Reproduce every record verbatim but drop the pictures.

• **Records for processing**:
· · ·

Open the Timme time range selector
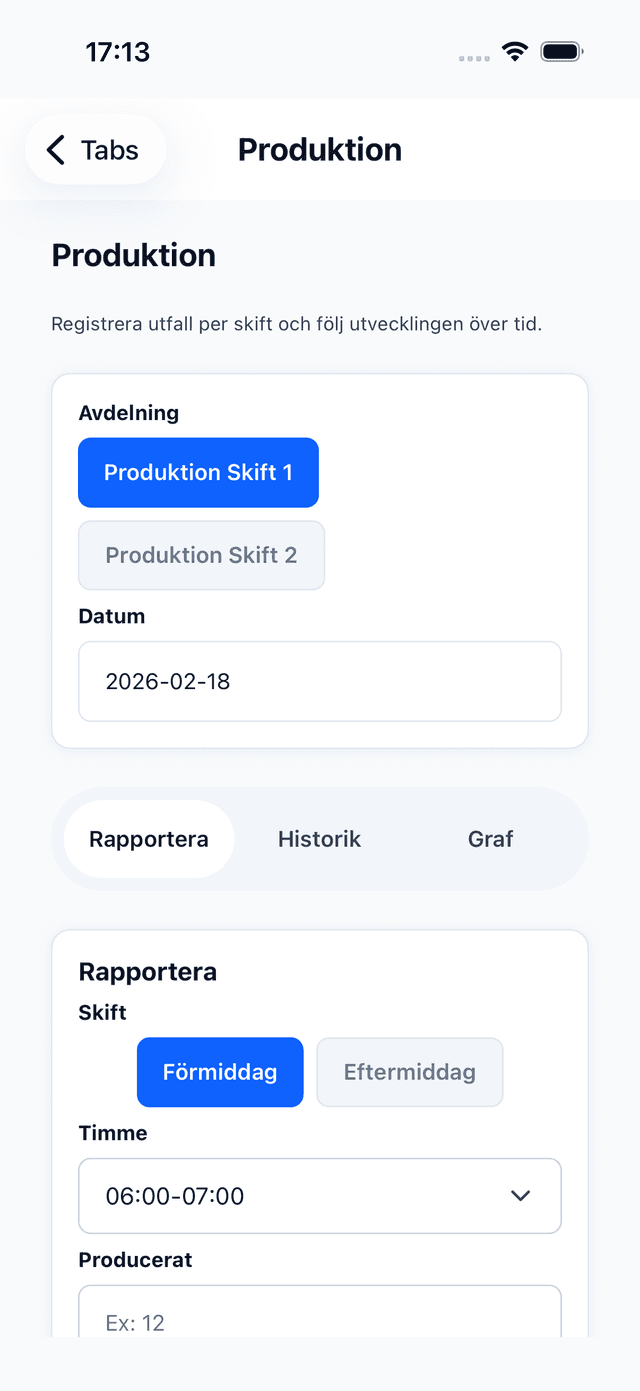Screen dimensions: 640x1391 coord(320,1195)
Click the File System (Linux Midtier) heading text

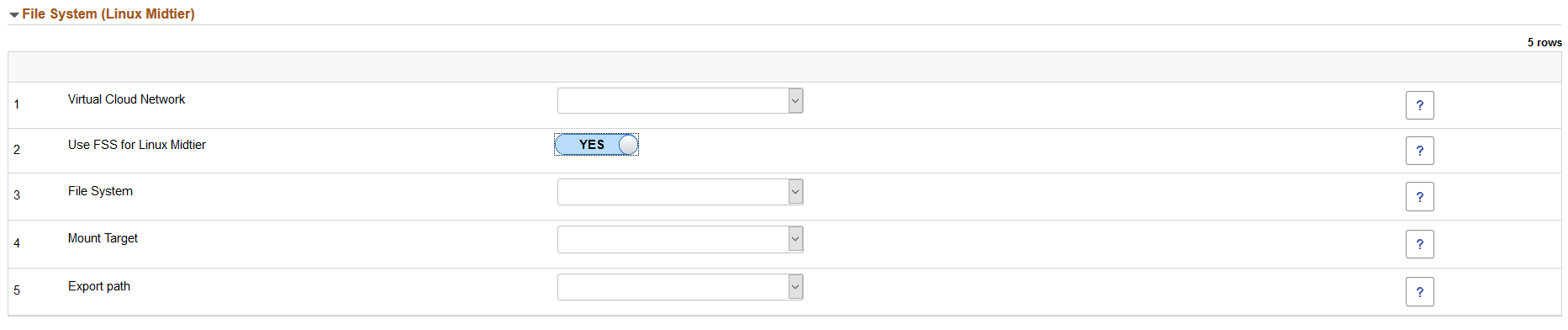point(108,14)
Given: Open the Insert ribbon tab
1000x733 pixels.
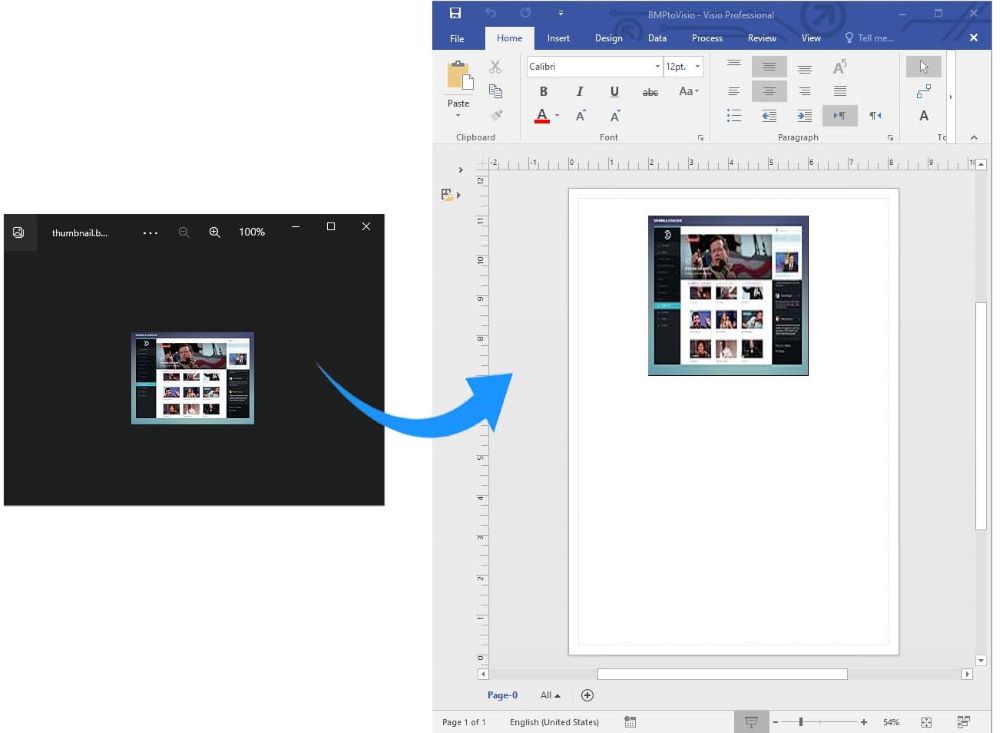Looking at the screenshot, I should pyautogui.click(x=558, y=38).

· · ·

• **Output for this task**:
Open the Timme time range selector
Screen dimensions: 640x1391 coord(320,1195)
Click the File System (Linux Midtier) heading text

point(108,14)
Given: Open the Insert ribbon tab
1000x733 pixels.
Looking at the screenshot, I should pyautogui.click(x=558, y=38).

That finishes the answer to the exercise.